Activity:
What is needed is an exact copy of all the records below.

Collected data entries:
[Start of section]

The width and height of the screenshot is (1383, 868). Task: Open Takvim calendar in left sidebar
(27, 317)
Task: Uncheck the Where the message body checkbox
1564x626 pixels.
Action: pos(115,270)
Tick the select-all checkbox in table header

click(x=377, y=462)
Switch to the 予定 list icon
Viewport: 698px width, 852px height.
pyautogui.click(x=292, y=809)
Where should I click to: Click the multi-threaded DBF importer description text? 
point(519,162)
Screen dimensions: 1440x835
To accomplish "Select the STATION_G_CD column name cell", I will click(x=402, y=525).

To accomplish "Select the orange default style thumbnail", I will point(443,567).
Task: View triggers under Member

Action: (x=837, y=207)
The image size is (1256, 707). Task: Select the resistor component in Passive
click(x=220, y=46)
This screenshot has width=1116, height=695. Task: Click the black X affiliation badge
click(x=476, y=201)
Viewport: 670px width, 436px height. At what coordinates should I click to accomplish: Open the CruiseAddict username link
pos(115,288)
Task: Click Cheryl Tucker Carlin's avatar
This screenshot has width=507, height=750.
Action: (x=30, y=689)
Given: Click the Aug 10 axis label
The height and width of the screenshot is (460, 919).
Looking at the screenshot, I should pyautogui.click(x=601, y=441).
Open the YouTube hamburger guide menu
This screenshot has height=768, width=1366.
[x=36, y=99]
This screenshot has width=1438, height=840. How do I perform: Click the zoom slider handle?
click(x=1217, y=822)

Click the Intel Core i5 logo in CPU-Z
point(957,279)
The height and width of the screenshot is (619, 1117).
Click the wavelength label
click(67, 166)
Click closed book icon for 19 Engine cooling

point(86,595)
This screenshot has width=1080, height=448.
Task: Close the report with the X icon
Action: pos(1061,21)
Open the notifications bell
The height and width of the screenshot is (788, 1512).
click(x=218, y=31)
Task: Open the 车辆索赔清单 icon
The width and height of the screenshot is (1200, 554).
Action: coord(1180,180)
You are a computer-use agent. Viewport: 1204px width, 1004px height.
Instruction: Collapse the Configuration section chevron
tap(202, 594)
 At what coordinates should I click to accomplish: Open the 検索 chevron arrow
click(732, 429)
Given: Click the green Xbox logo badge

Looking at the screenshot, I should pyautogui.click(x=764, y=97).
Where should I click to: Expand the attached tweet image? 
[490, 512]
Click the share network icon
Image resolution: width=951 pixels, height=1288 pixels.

[End of section]

Written response:
The width and height of the screenshot is (1383, 868). Task: Open Takvim calendar in left sidebar
(27, 317)
Task: Uncheck the Where the message body checkbox
1564x626 pixels.
Action: pos(115,270)
Tick the select-all checkbox in table header

click(x=377, y=462)
Switch to the 予定 list icon
Viewport: 698px width, 852px height.
pyautogui.click(x=292, y=809)
Where should I click to: Click the multi-threaded DBF importer description text? 
point(519,162)
Screen dimensions: 1440x835
To accomplish "Select the STATION_G_CD column name cell", I will click(x=402, y=525).

To accomplish "Select the orange default style thumbnail", I will point(443,567).
Task: View triggers under Member

Action: (x=837, y=207)
The image size is (1256, 707). Task: Select the resistor component in Passive
click(x=220, y=46)
This screenshot has width=1116, height=695. Task: Click the black X affiliation badge
click(x=476, y=201)
Viewport: 670px width, 436px height. At what coordinates should I click to accomplish: Open the CruiseAddict username link
pos(115,288)
Task: Click Cheryl Tucker Carlin's avatar
This screenshot has width=507, height=750.
Action: (x=30, y=689)
Given: Click the Aug 10 axis label
The height and width of the screenshot is (460, 919).
Looking at the screenshot, I should pyautogui.click(x=601, y=441).
Open the YouTube hamburger guide menu
This screenshot has height=768, width=1366.
[x=36, y=99]
This screenshot has width=1438, height=840. How do I perform: Click the zoom slider handle?
click(x=1217, y=822)

Click the Intel Core i5 logo in CPU-Z
point(957,279)
The height and width of the screenshot is (619, 1117).
Click the wavelength label
click(67, 166)
Click closed book icon for 19 Engine cooling

point(86,595)
This screenshot has width=1080, height=448.
Task: Close the report with the X icon
Action: pos(1061,21)
Open the notifications bell
The height and width of the screenshot is (788, 1512).
click(x=218, y=31)
Task: Open the 车辆索赔清单 icon
The width and height of the screenshot is (1200, 554).
Action: coord(1180,180)
You are a computer-use agent. Viewport: 1204px width, 1004px height.
Instruction: Collapse the Configuration section chevron
tap(202, 594)
 At what coordinates should I click to accomplish: Open the 検索 chevron arrow
click(732, 429)
Given: Click the green Xbox logo badge

Looking at the screenshot, I should pyautogui.click(x=764, y=97).
Where should I click to: Expand the attached tweet image? 
[490, 512]
Click the share network icon
Image resolution: width=951 pixels, height=1288 pixels.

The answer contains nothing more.